One rent control supporter is Maria Mangiafico of East Boston. Mangiafico said she’s lived in Eastie for 65 years and seen a huge improvement in the neighborhood. But the development has also come at a price.
"It's really a beautiful [neighborhood], but because of improving it, the rents have gone [way up]," she said. "It's ridiculous. And almost everybody I know who didn't own property, they had to leave."
But 39-year-old Benjamin Tocchi of Brighton has mixed feelings on the issue. He said he agrees with the aims of capping rents for tenants, but he worries what that could mean for property owners.

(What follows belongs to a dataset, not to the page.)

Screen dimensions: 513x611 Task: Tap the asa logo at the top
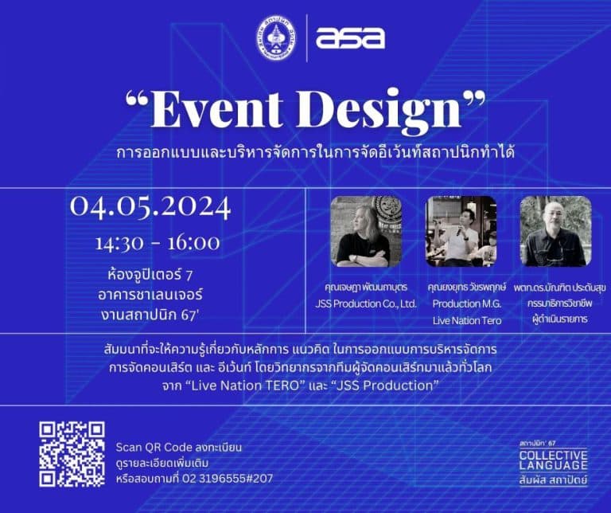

"It’s not even just create affordability, it’s that we want to encourage long-term tenancy," Tocchi said. "But on the flipside, we also need to ensure that landlords make a sufficient profit that they want to invest in their properties."
The poll also found 8 in 10 poll respondents supported building more housing near MBTA stations, a measure some advocates have proposed to help promote public transit and reduce traffic.
But a majority of voters oppose letting developers build fewer parking spaces for new apartments and condo buildings. Some housing advocates argue the current parking requirements increase the cost of housing and discourage new development. But without the rules, others worry it could become even harder to park in the city.
The survey also found that 71% of Boston residents think housing in the city has become unaffordable for people like themselves. People of all income levels and age groups agreed with the sentiment.
MassINC Polling Group conducted the survey of 552 Boston registered voters for WBUR, the Dorchester Reporter and the Boston Foundation. The poll has an overall margin of error of 4.9%.
This segment aired on April 14, 2021.